Paul Wheaton and Kelly Ware talk about being noble. Kelly shares about growing grapes in Montana, and making elderberry jam and fruit leather. Someone made a political cartoon of Paul on reddit, and someone else made a comic strip of Paul and cast iron. He reminds people to sign up for his daily-ish email list. Paul will be firing up book promotions, but just for the mailing list. Paul thanks all of the people at permies.com who genuinely communicate peacefully. Kelly talks about the importance of paying attention to whether we are being destructive or creative. Paul asks that everybody use their first and last name in the forums, and if they don't feel comfortable, to use a pseudonym that is realistic. Paul thinks it breeds more integrity and decency, rather than having something to hide behind. Paul talks about using the eco flag as a weapon, mentioning a woman who got death threats for her column speaking against CFLs. Paul shares a quote from the Dalai Lama that reflects this. Paul shares about a friend's story. He uses something similar to the Wheaton Eco Scale to assess the situation. They talk about Christian and Buddhist self-reflective growth, and not bashing whole packages (religions, beliefs, ways of living), but just the people that make them suck. Kelly quotes Thich Naht Hanh on choosing which seeds (thoughts, emotions) you water, which carries over to the idea of changing what you look at in people. Paul says to use permaculture to build the new and good rather than to stop the bad. Paul only wants to use symbols, like the peace sign, if the symbols are not abused by hostile people touting what they stand for. Paul and Kelly finish by mentioning the spring PDC with Michael Pilarski and Sepp Holzer, as well as the Inland Northwest Permaculture Conference this November.
So I know this is an old thread but Paul recently linked to it in his daily'ish email and I had a few "Ah Ha" moments I thought were worth posting...
Towards the end, as they are discussing how to deal with the negativity and ick, Kelly mentioned something I thought quite profound in comparing these trollish people to weeds we didn't necessarily invite into our permaculture garden.
I've always found important lessons in nature and part of my philosophy/outlook on life is finding how to draw meaning from observations in the natural world. (no wonder I resonate so well with permaculture!)

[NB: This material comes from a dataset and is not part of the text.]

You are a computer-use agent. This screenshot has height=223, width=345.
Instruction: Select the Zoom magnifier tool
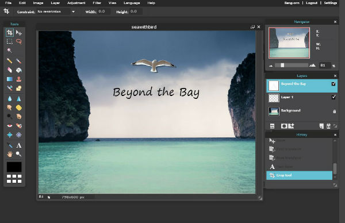(x=19, y=154)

Seeing as weeds are often a symptom of underlying causes, be they mineral deficiencies, bare soil, invasive rhizomatic spreaders etc., remediating soil conditions and improving fertility goes a long ways towards building a better situation.
So while laying down a mulch barrier helps, there's a reason we have zones of decreasing activity and interaction...and if everyone walled themselves off in secluded ecovillages, at least in the present state of affairs, the planet might not have enough biodiversity to recuperate for eons. Most people, at least most permies, don't do that....we have permaculture business, permaculture conferences, permaculture design courses etc. We are all interdependent and we do interact with the outside world.
This makes a cute metaphor but...so what? How does this inform us about actually building a better world?
Well, besides carefully considering the invisible structures (essential in this context), in fact I would argue that, in many ways, the metaphor is the answer. By that I mean, by using permaculture as a design methodology, we are creating a better world.
So, carefully observing how people new to permaculture interact, learning how to meet them where they're at in understanding, and encouraging future participation...we spread more than just the food we grow (or whatever tangible thing you might be selling/trading/giving)...we are spreading even nurturing ideas, inspiration, meaningfulness.
The weeds, eventually, just won't have a cultural context to germinate and invade....they'll still crop up every now and then but our systems, with thoughtful interaction, will keep things in check and balance them out....in the mean time guys....we have SO much work to do!
With perennial seeds of love and abundance....onward we grow!
I've been thinking about this a lot since I listened to it a week or two ago, and it does shock me how many people are not involved in any acts of creation. Just for example, when I am knitting in public, I do receive plenty of compliments for what I do, but I also hear so much about how people just can't do something "creative".